## What the task requires
Write out every entry below exactly as it appears. Pictures do not belong in the copy.

## Material supplied

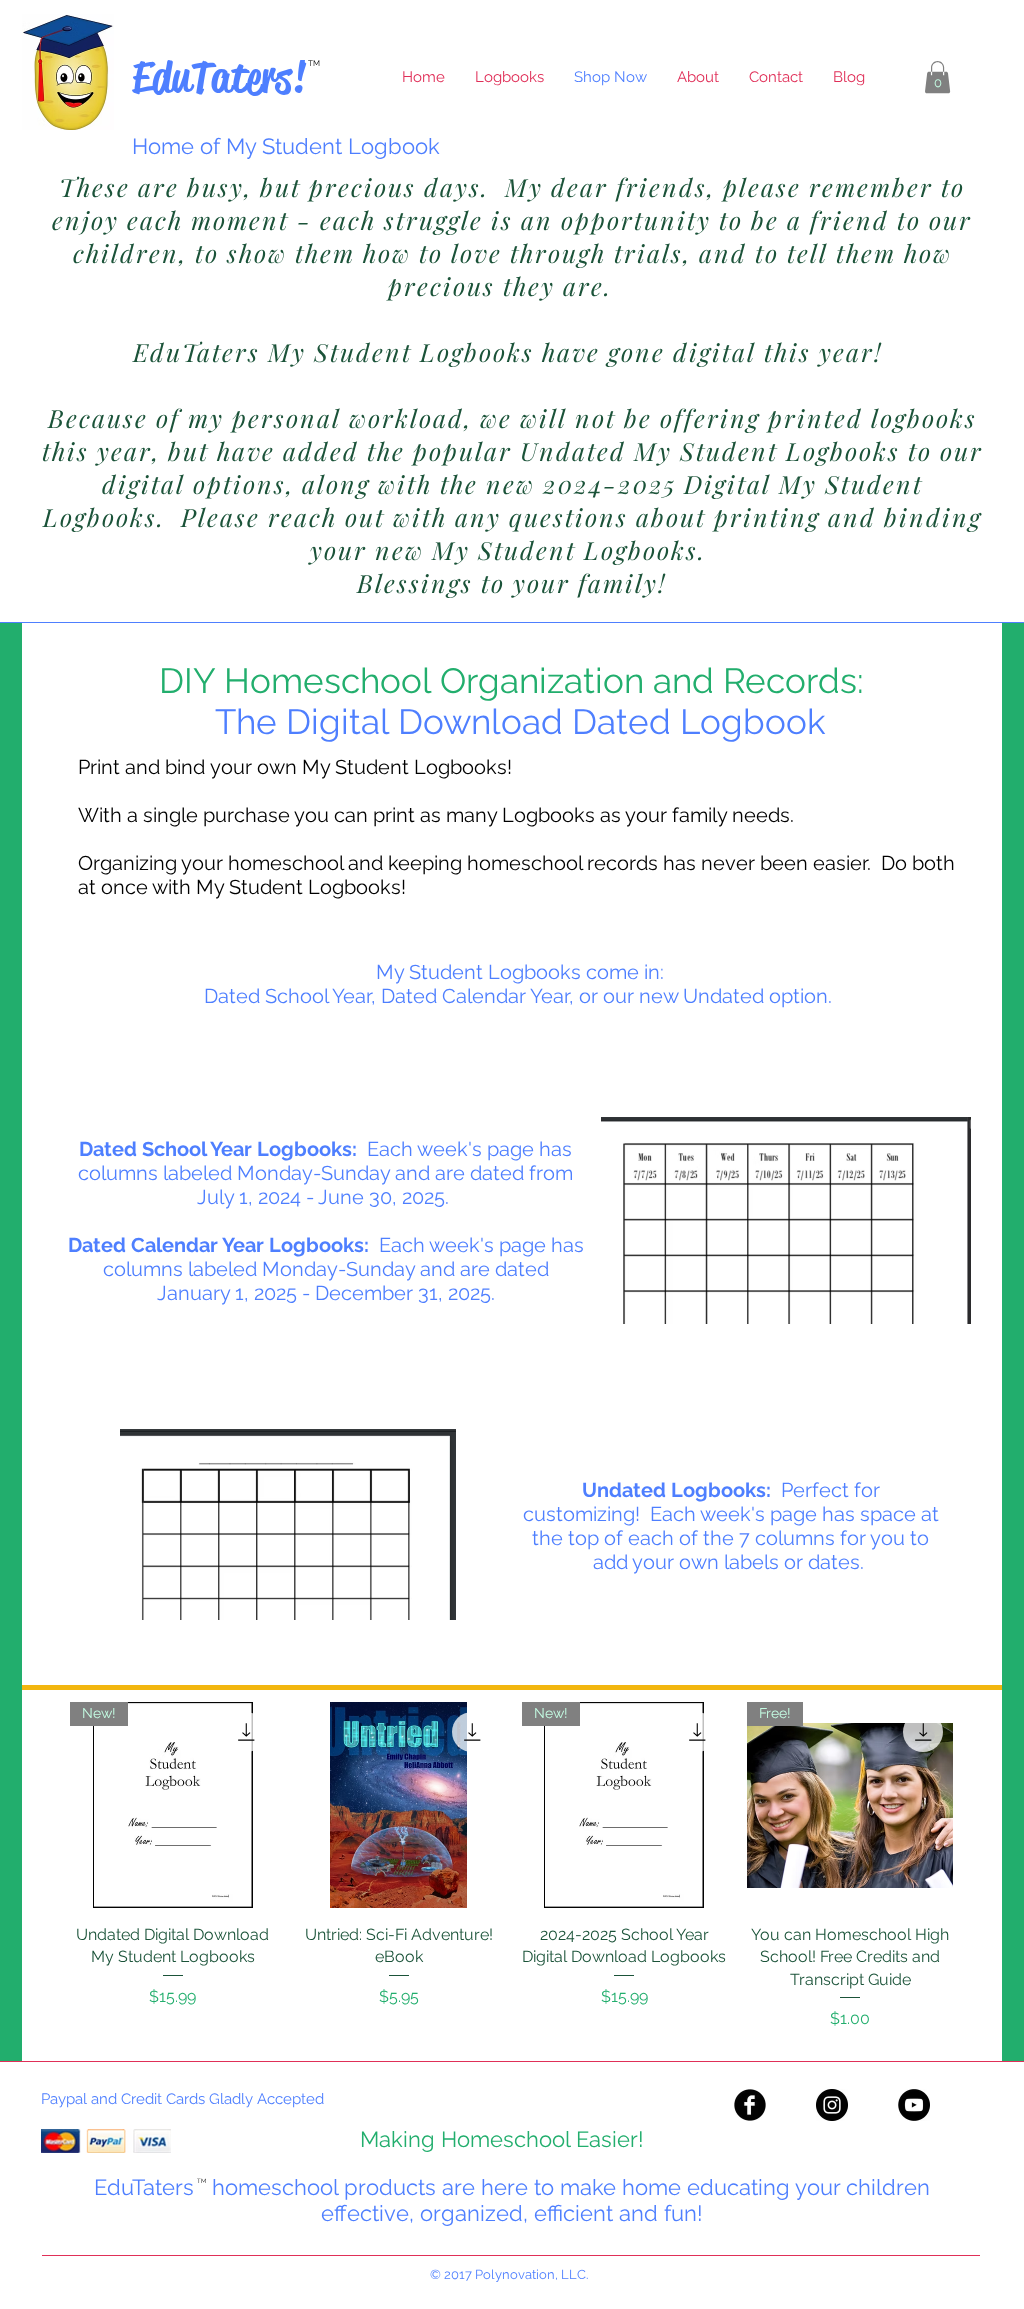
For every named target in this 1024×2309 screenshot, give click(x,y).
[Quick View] (399, 1805)
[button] (937, 77)
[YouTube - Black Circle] (914, 2105)
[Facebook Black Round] (750, 2105)
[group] (511, 1866)
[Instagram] (832, 2105)
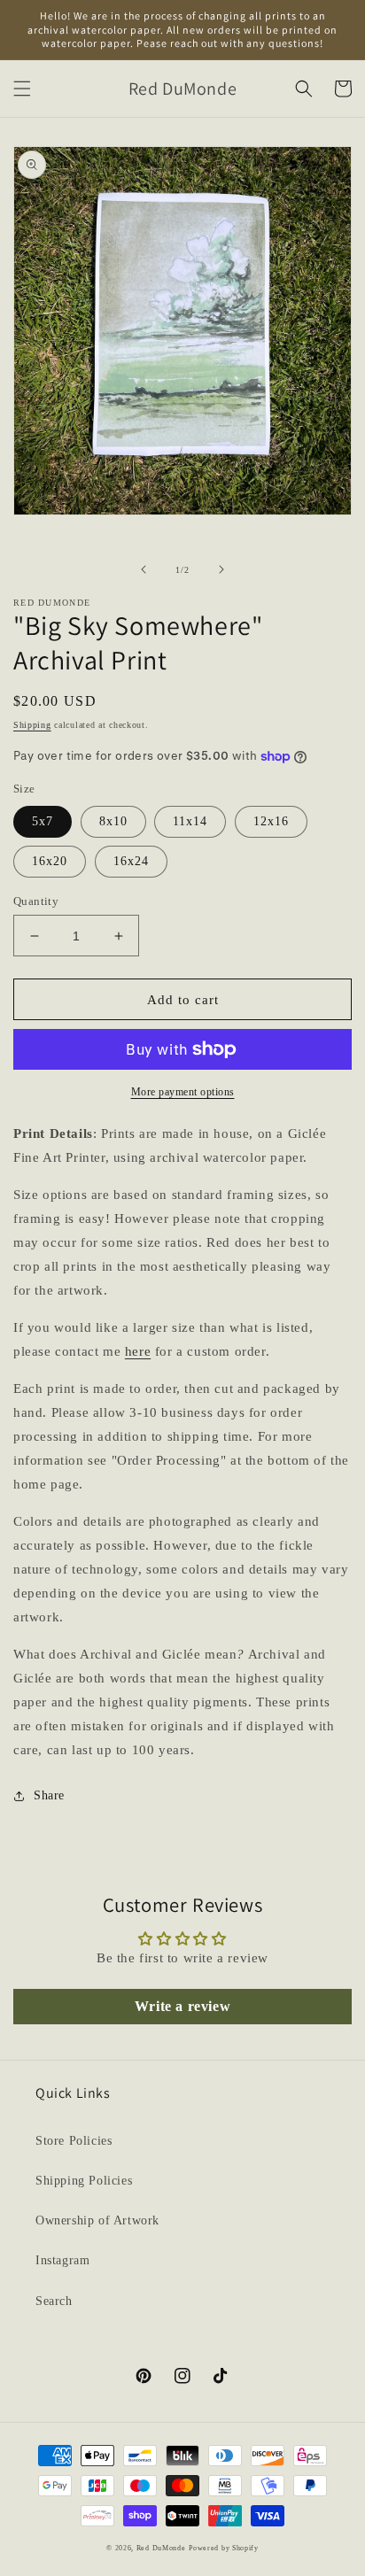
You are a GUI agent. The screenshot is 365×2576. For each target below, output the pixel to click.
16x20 (49, 861)
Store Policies (73, 2140)
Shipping (32, 725)
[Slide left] (143, 569)
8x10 (113, 821)
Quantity (35, 901)
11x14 (190, 821)
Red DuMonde (161, 2548)
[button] (22, 88)
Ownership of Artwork (97, 2220)
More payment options (183, 1092)
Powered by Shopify (224, 2548)
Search (54, 2301)
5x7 (42, 821)
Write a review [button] (182, 2006)
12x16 (271, 821)
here (138, 1351)
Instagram (62, 2260)
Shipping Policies (83, 2180)
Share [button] (49, 1795)
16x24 (131, 861)
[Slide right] (221, 569)
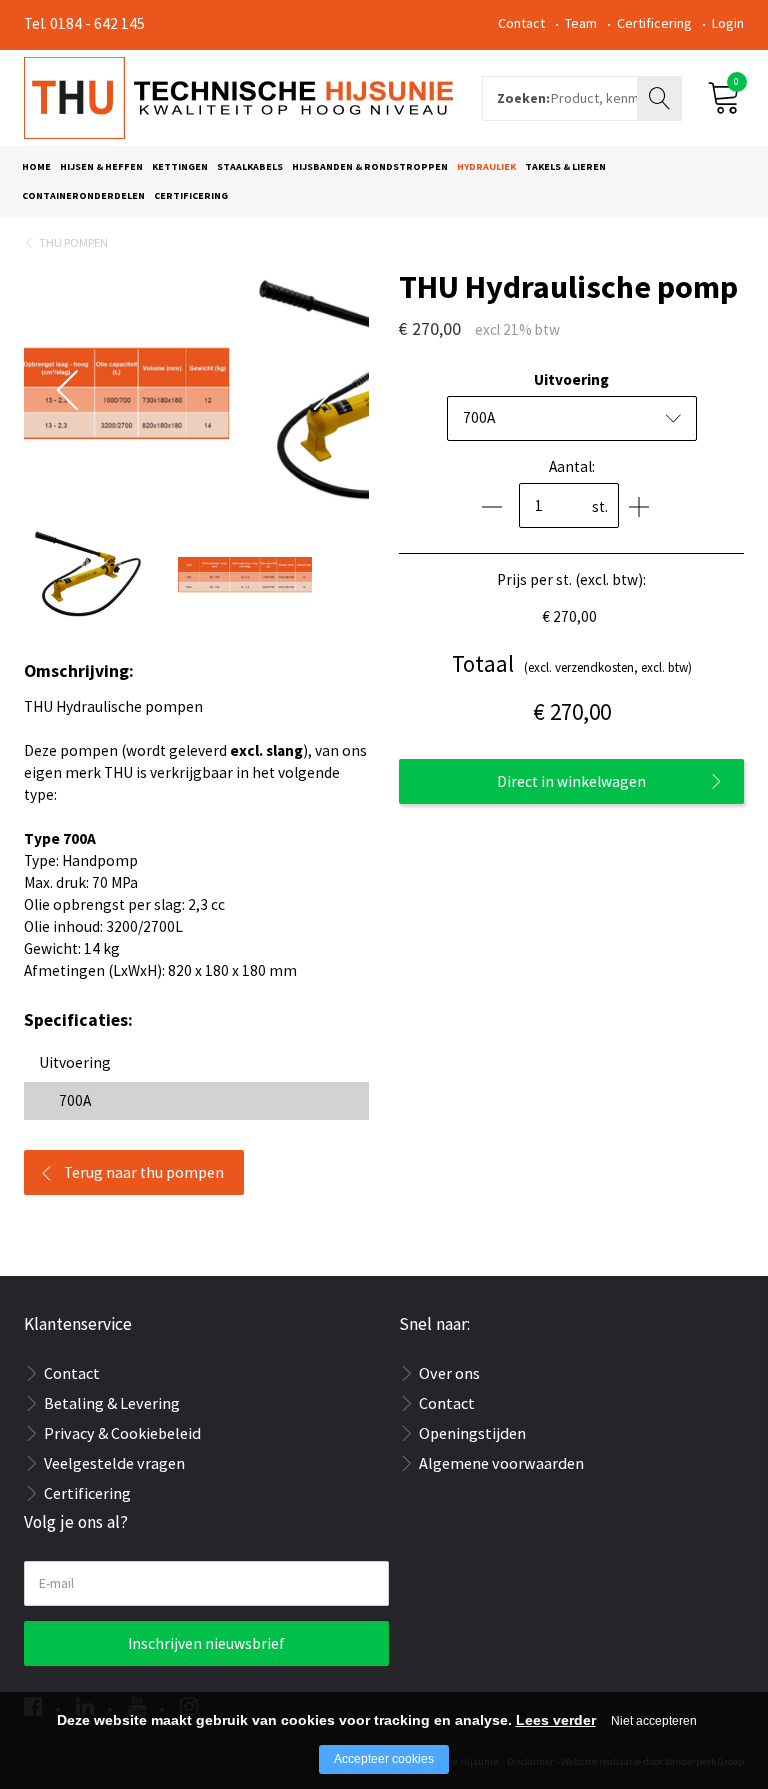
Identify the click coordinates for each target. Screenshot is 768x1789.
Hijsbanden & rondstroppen (370, 166)
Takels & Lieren (565, 166)
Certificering (654, 23)
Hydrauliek (486, 166)
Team (581, 23)
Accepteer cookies (384, 1759)
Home (36, 166)
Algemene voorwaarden (501, 1463)
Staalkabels (250, 166)
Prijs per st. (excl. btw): (571, 579)
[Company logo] (238, 96)
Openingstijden (472, 1433)
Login (728, 23)
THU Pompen (73, 242)
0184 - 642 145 (97, 23)
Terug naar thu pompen (144, 1172)
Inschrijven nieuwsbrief (206, 1643)
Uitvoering (571, 379)
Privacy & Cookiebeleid (122, 1433)
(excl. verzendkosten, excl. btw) (572, 663)
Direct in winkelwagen (571, 781)
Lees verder (556, 1720)
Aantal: (572, 466)
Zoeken (662, 96)
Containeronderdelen (83, 195)
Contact (521, 23)
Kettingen (180, 166)
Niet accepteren (654, 1721)
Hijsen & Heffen (101, 166)
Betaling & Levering (112, 1403)
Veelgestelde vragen (114, 1463)
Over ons (449, 1373)
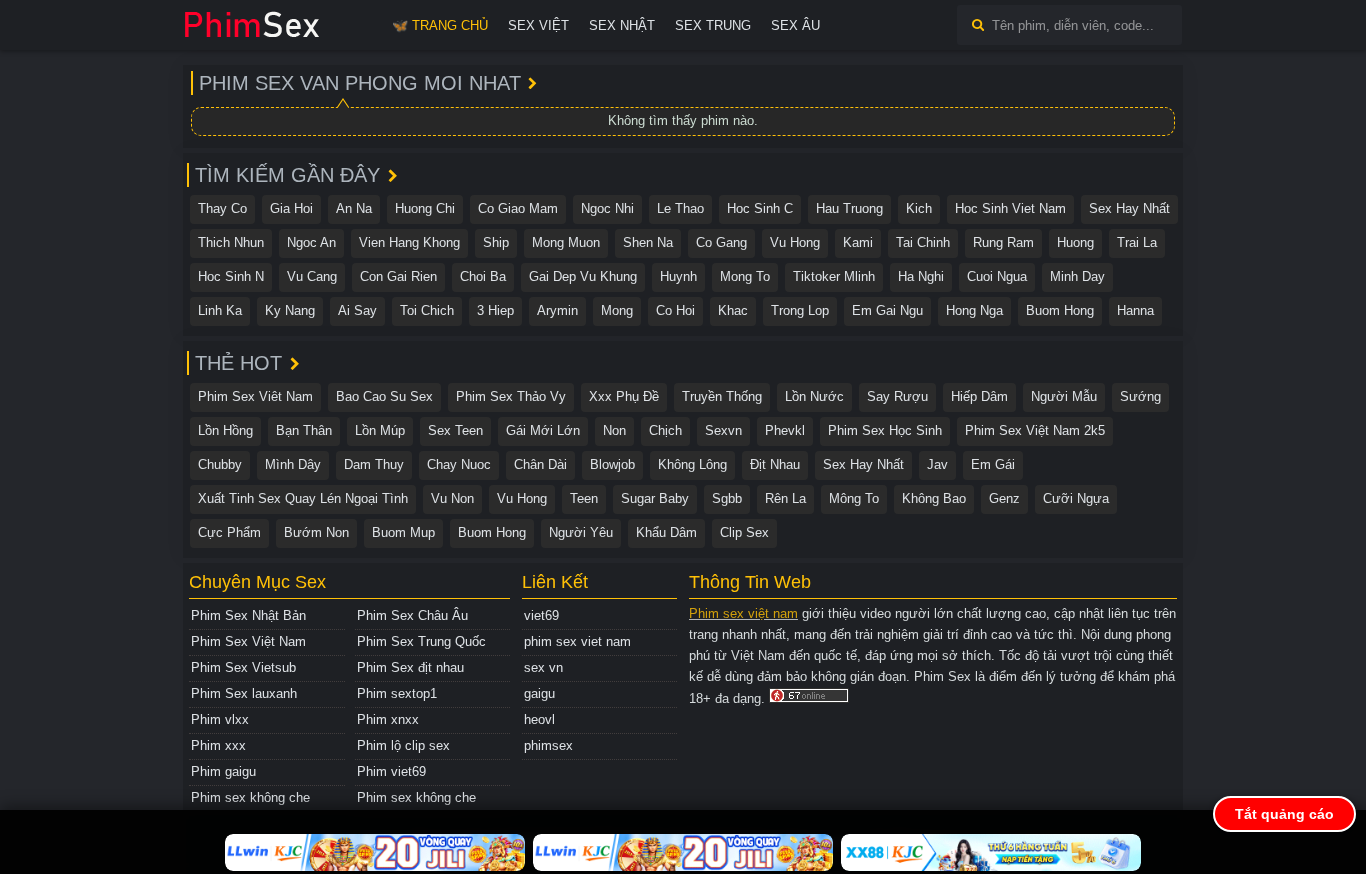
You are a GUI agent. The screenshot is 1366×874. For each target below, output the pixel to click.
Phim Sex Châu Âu (412, 615)
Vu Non (452, 498)
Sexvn (723, 430)
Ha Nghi (921, 276)
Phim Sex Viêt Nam (255, 396)
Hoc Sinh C (760, 208)
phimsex (548, 745)
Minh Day (1077, 276)
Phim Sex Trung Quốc (421, 641)
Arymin (557, 310)
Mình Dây (293, 464)
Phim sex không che (250, 797)
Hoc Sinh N (231, 276)
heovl (539, 719)
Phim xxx (218, 745)
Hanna (1135, 310)
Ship (496, 242)
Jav (937, 464)
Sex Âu (795, 25)
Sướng (1140, 396)
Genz (1004, 498)
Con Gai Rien (398, 276)
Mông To (854, 498)
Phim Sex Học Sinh (885, 430)
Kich (919, 208)
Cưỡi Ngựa (1076, 498)
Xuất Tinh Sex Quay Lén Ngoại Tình (303, 498)
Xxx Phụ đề (624, 396)
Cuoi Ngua (997, 276)
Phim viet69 (391, 771)
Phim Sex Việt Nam (248, 641)
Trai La (1137, 242)
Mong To (745, 276)
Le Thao (680, 208)
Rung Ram (1003, 242)
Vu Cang (312, 276)
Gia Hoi (291, 208)
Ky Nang (290, 310)
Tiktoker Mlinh (834, 276)
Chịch (665, 430)
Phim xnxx (388, 719)
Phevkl (785, 430)
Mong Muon (566, 242)
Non (614, 430)
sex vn (543, 667)
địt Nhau (775, 464)
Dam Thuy (374, 464)
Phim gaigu (223, 771)
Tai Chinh (923, 242)
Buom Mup (403, 532)
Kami (858, 242)
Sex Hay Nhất (1129, 208)
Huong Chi (425, 208)
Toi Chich (427, 310)
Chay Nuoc (459, 464)
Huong (1075, 242)
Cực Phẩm (229, 532)
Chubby (220, 464)
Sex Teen (455, 430)
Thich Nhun (231, 242)
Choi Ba (483, 276)
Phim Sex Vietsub (243, 667)
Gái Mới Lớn (543, 430)
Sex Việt (538, 25)
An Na (354, 208)
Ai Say (357, 310)
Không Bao (934, 498)
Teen (584, 498)
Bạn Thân (304, 430)
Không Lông (692, 464)
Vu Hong (795, 242)
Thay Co (222, 208)
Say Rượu (897, 396)
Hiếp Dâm (979, 396)
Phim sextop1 (397, 693)
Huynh (678, 276)
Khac (733, 310)
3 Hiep (495, 310)
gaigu (539, 693)
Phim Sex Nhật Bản (248, 615)
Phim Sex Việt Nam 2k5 (1035, 430)
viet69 (541, 615)
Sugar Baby (655, 498)
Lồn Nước (814, 396)
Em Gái (993, 464)
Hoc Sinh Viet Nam (1010, 208)
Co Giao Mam (518, 208)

## Problem solution
For every named target in this 1024×2309 screenshot, give click(x,y).
[Quick View] (399, 1805)
[button] (937, 77)
[YouTube - Black Circle] (914, 2105)
[Facebook Black Round] (750, 2105)
[group] (511, 1866)
[Instagram] (832, 2105)
You are a GUI agent. The screenshot is 365×2576. For each target below, output the pixel to click.
16x20 (49, 861)
Store Policies (73, 2140)
Shipping (32, 725)
[Slide left] (143, 569)
8x10 (113, 821)
Quantity (35, 901)
11x14 (190, 821)
Red DuMonde (161, 2548)
[button] (22, 88)
Ownership of Artwork (97, 2220)
More payment options (183, 1092)
Powered by Shopify (224, 2548)
Search (54, 2301)
5x7 (42, 821)
Write a review [button] (182, 2006)
12x16 (271, 821)
here (138, 1351)
Instagram (62, 2260)
Shipping Policies (83, 2180)
Share [button] (49, 1795)
16x24 (131, 861)
[Slide right] (221, 569)
Identify the click coordinates for each target. Screenshot is 768x1789.
Hijsbanden & rondstroppen (370, 166)
Takels & Lieren (565, 166)
Certificering (654, 23)
Hydrauliek (486, 166)
Team (581, 23)
Accepteer cookies (384, 1759)
Home (36, 166)
Algemene voorwaarden (501, 1463)
Staalkabels (250, 166)
Prijs per st. (excl. btw): (571, 579)
[Company logo] (238, 96)
Openingstijden (472, 1433)
Login (728, 23)
THU Pompen (73, 242)
0184 - 642 145 (97, 23)
Terug naar thu pompen (144, 1172)
Inschrijven nieuwsbrief (206, 1643)
Uitvoering (571, 379)
Privacy & Cookiebeleid (122, 1433)
(excl. verzendkosten, excl. btw) (572, 663)
Direct in winkelwagen (571, 781)
Lees verder (556, 1720)
Aantal: (572, 466)
Zoeken (662, 96)
Containeronderdelen (83, 195)
Contact (521, 23)
Kettingen (180, 166)
Niet accepteren (654, 1721)
Hijsen & Heffen (101, 166)
Betaling & Levering (112, 1403)
Veelgestelde vragen (114, 1463)
Over ons (449, 1373)
You are a GUI agent. The screenshot is 1366×874. For each target below, output the pixel to click.
Phim Sex Châu Âu (412, 615)
Vu Non (452, 498)
Sexvn (723, 430)
Ha Nghi (921, 276)
Phim Sex Viêt Nam (255, 396)
Hoc Sinh C (760, 208)
phimsex (548, 745)
Minh Day (1077, 276)
Phim Sex Trung Quốc (421, 641)
Arymin (557, 310)
Mình Dây (293, 464)
Phim sex không che (250, 797)
Hoc Sinh N (231, 276)
heovl (539, 719)
Phim xxx (218, 745)
Hanna (1135, 310)
Ship (496, 242)
Jav (937, 464)
Sex Âu (795, 25)
Sướng (1140, 396)
Genz (1004, 498)
Con Gai Rien (398, 276)
Mông To (854, 498)
Phim Sex Học Sinh (885, 430)
Kich (919, 208)
Cưỡi Ngựa (1076, 498)
Xuất Tinh Sex Quay Lén Ngoại Tình (303, 498)
Xxx Phụ đề (624, 396)
Cuoi Ngua (997, 276)
Phim viet69 (391, 771)
Phim Sex Việt Nam (248, 641)
Trai La (1137, 242)
Mong To (745, 276)
Le Thao (680, 208)
Rung Ram (1003, 242)
Vu Cang (312, 276)
Gia Hoi (291, 208)
Ky Nang (290, 310)
Tiktoker Mlinh (834, 276)
Chịch (665, 430)
Phim xnxx (388, 719)
Phevkl (785, 430)
Mong Muon (566, 242)
Non (614, 430)
sex vn (543, 667)
địt Nhau (775, 464)
Dam Thuy (374, 464)
Phim gaigu (223, 771)
Tai Chinh (923, 242)
Buom Mup (403, 532)
Kami (858, 242)
Sex Hay Nhất (1129, 208)
Huong Chi (425, 208)
Toi Chich (427, 310)
Chay Nuoc (459, 464)
Huong (1075, 242)
Cực Phẩm (229, 532)
Chubby (220, 464)
Sex Teen (455, 430)
Thich Nhun (231, 242)
Choi Ba (483, 276)
Phim Sex Vietsub (243, 667)
Gái Mới Lớn (543, 430)
Sex Việt (538, 25)
An Na (354, 208)
Ai Say (357, 310)
Không Bao (934, 498)
Teen (584, 498)
Bạn Thân (304, 430)
Không Lông (692, 464)
Vu Hong (795, 242)
Thay Co (222, 208)
Say Rượu (897, 396)
Hiếp Dâm (979, 396)
Phim sextop1 (397, 693)
Huynh (678, 276)
Khac (733, 310)
3 Hiep (495, 310)
gaigu (539, 693)
Phim Sex Nhật Bản (248, 615)
Phim Sex Việt Nam 2k5 (1035, 430)
viet69 (541, 615)
Sugar Baby (655, 498)
Lồn Nước (814, 396)
Em Gái (993, 464)
Hoc Sinh Viet Nam (1010, 208)
Co Giao Mam (518, 208)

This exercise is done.